>> begin TEXT EXCERPT

Giani: A hard trainer, a hard worker.  But you know what? They’re all hard workers, at least all of our champions.  We never had a state champion that didn’t work extremely hard in this room.  The thing about Dawid is that he was such a bright kid; you could really work with him. 

We had gone out a few months before the states to watch Stine when Queensbury wrestled Blair Academy.  We took film of Stine, and we came back and broke it down, it actually took me a while to figure out exactly what we wanted to do.  But Rechul was so bright, he understood what we wanted him to do to crack that kid, and he executed it. 

LIWA: Pat Flynn might have been the most prolific wrestler in Huntington history, at least as far as high school.  He won 2 state titles and made 3 state finals.  He started out great at Hofstra, beating Nick Simmons (currently ranked #4 in the NCAA) as a true freshman, but things went south soon after.  What made Flynn so successful, and what are your thoughts on his college career?

>> end TEXT EXCERPT
>> begin SUPPLIED INFORMATION

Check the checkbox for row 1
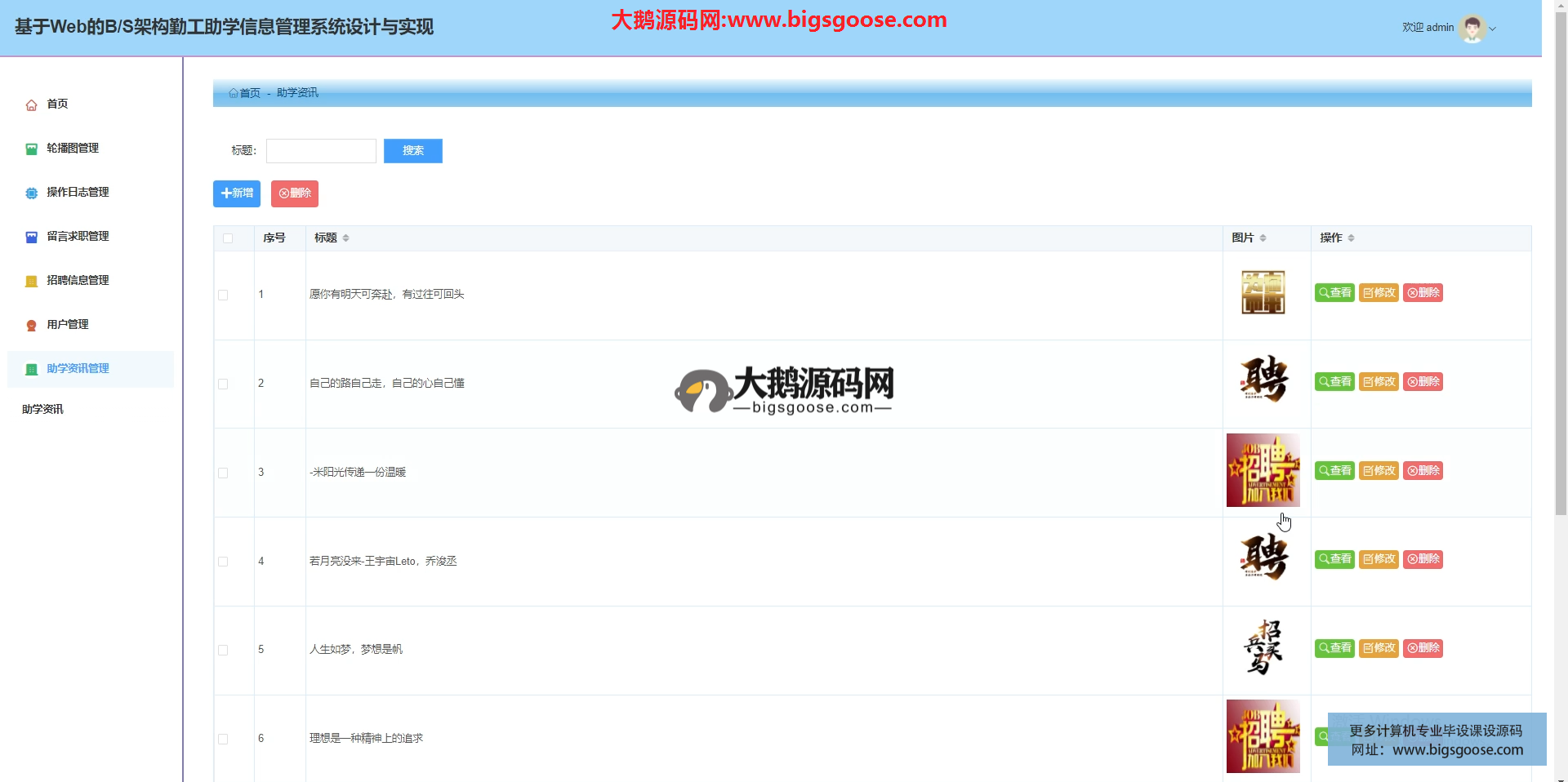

>> end SUPPLIED INFORMATION

- **TASKS TO COMPLETE**
1. In the wrestling interview, apart from the speaker labels, list every school, team, or athletic organization named.
2. For each statement below, decide whether the wrestling interview agrees with it. Answer yes or no and quote the deciding words.
(a) Pat Flynn made three state finals.
(b) The coaches watched Stine in a match against Blair Academy a few months before the states.
(c) Giani says the plan for Stine was clear as soon as the film was broken down.
3. Carry on the wrestling interview from its last line.

- **TASK-BY-TASK ANSWERS**
1.
Queensbury
Blair Academy
Huntington
Hofstra
NCAA

2.
(a) Yes: "He won 2 state titles and made 3 state finals."
(b) Yes: "We had gone out a few months before the states to watch Stine when Queensbury wrestled Blair Academy."
(c) No: "it actually took me a while to figure out exactly what we wanted to do."

3.
Giani: He was so talented; he was just flat out tough.  He was a great kid to coach.  He is up at Brockport now and doing well after a stop at Nassau where he also did well.  As far as his time at Hofstra, some people dropped the ball.  What I can tell you is that when Flynn was here, he always went to class.  He was never suspended, not once.  He never got a single referral in three years. 

LIWA: Steve Palacios was in one nail biter after another for you.  Overtime in the county finals with McCoy, the matches against Manarte and Sebastopoli, Overtime in the state finals.  He was always in these grueling matches, but he always won.  How about coaching a guy that always has you on the seat of your pants?

Giani: He was an intense, tough kid.  But he didn’t give me any grey hairs; I always thought he was going to win.  It was the same with Paul Widerman.  I remember he was so nervous before the states, and I just told him, “Don’t’ worry about it, you’re going to win easy.” I figured that we did everything right, so we’d really have to screw up to lose. 

LIWA: What about when you’re not as confident that they’re going to win? One of the few, if not only, Huntington wrestlers to get pinned in the county finals was Greg Depasquale when he faced Jesse Jantzen.  What do you tell a kid when you know that winning is a very long shot?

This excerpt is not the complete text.